A 73-year-old male had been treated for psoriasis since 2008 with narrow band ultraviolet B phototherapy. His psoriatic arthritis had been well controlled with etanercept subcutaneous injection for 1 year and he had stopped etanercept for 1 year. MTX was considered after the psoriatic arthritis worsened, and a rheumatologist prescribed 10 mg/week MTX for 5 days. He accidentally misunderstood the prescription and took 10 mg/day MTX for a period of 5 days. After 1 week, he presented with erythematous vesicobullae and erosions on the arms and face and ulcers in mucosal areas, including the lips (Fig. 1). There was no other skin disease history except psoriasis. Laboratory studies revealed thrombocytopenia (110,000/mm³) and alanine aminotransferase (ALT) was elevated to 99I U/L, whereas all laboratory data prior to MTX therapy, including complete blood count, liver function test, had been within normal limits. Other laboratory results including levels of albumin, blood urea nitrogen, and creatinine were within normal limits. With discontinuation of MTX and methylprednisolone 24 mg/day taken for a week, the skin bullous eruption and labial ulceration rapidly resolved without sequelae (Fig. 2), and the platelet count and ALT value returned to normal. Unfortunately, the patient refused pathologic evaluation. Clinical history, however, indicated MTX overdose-associated bullous eruption; the onset of the eruption was 5 days after initiation of MTX ingestion, and the eruption began to resolve immediately after discontinuation of MTX. After 2 weeks, MTX was restarted at a dose of 10 mg/week and he is taking MTX without misunderstanding or adverse events.

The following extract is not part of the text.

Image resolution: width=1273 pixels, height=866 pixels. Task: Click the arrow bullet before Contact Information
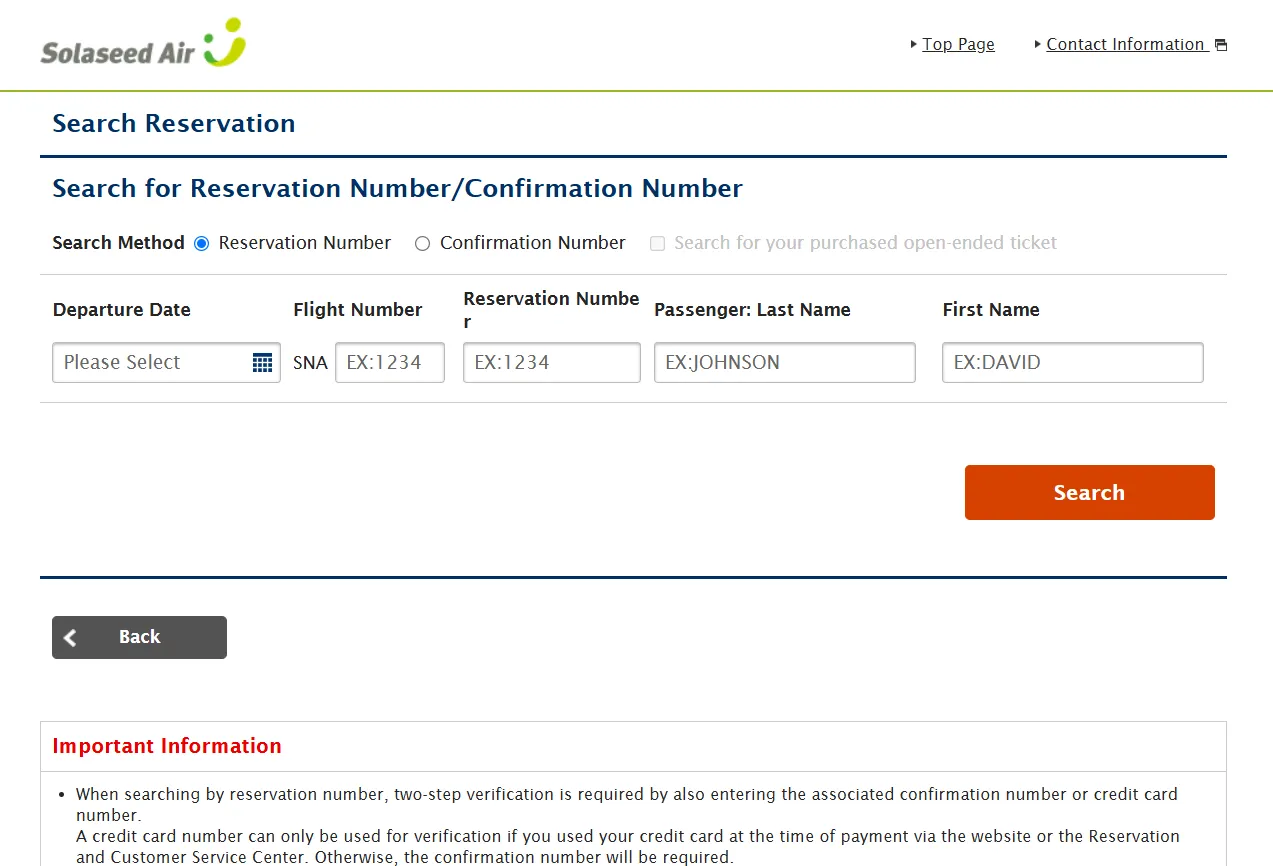(1038, 45)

Although MTX's precise mechanism of action in cutaneous autoimmune disease remains unclear, the effects are believed to include inhibition of cell division of tumoral, hematopoietic, and other rapidly proliferating cells1.

MTX has been associated with a number of mucocutaneous side effects, such as photosensitivity, erosions, necrolysis, and diffuse noninflammatory alopecia1. More rarely, cutaneous ulceration within diseased skin has been reported2,3. In this case, the latest psoriatic lesions of the patient were mainly on his arms, and the MTX cutaneous toxicity occurred on the diseased skin. Lawrence and Dahl3 reported that histologic evaluation of the ulcer edge showed swollen epidermal cells with vacuolated or dyskeratotic cells, indicating incipient epidermal necrolysis. Although rare, severe side effects, such as bone marrow suppression, liver failure, and pulmonary fibrosis can occur even in low-dose therapy4.

As was the case in this instance, drugs available in once-weekly formulations require extra vigilance5. One of the once-weekly dosing drugs, MTX, can be life-threatening when the drug is administered daily as a result of physician, pharmacy, or patient error. Pre-MTX counseling needs to focus on ensuring that patients clearly understand this dosing schedule1. In order to avoid a significant risk, patients should be given written, personalized information about the use of a once-weekly drug, and preparation of a time table can help the patient to establish a routine for taking doses as prescribed5.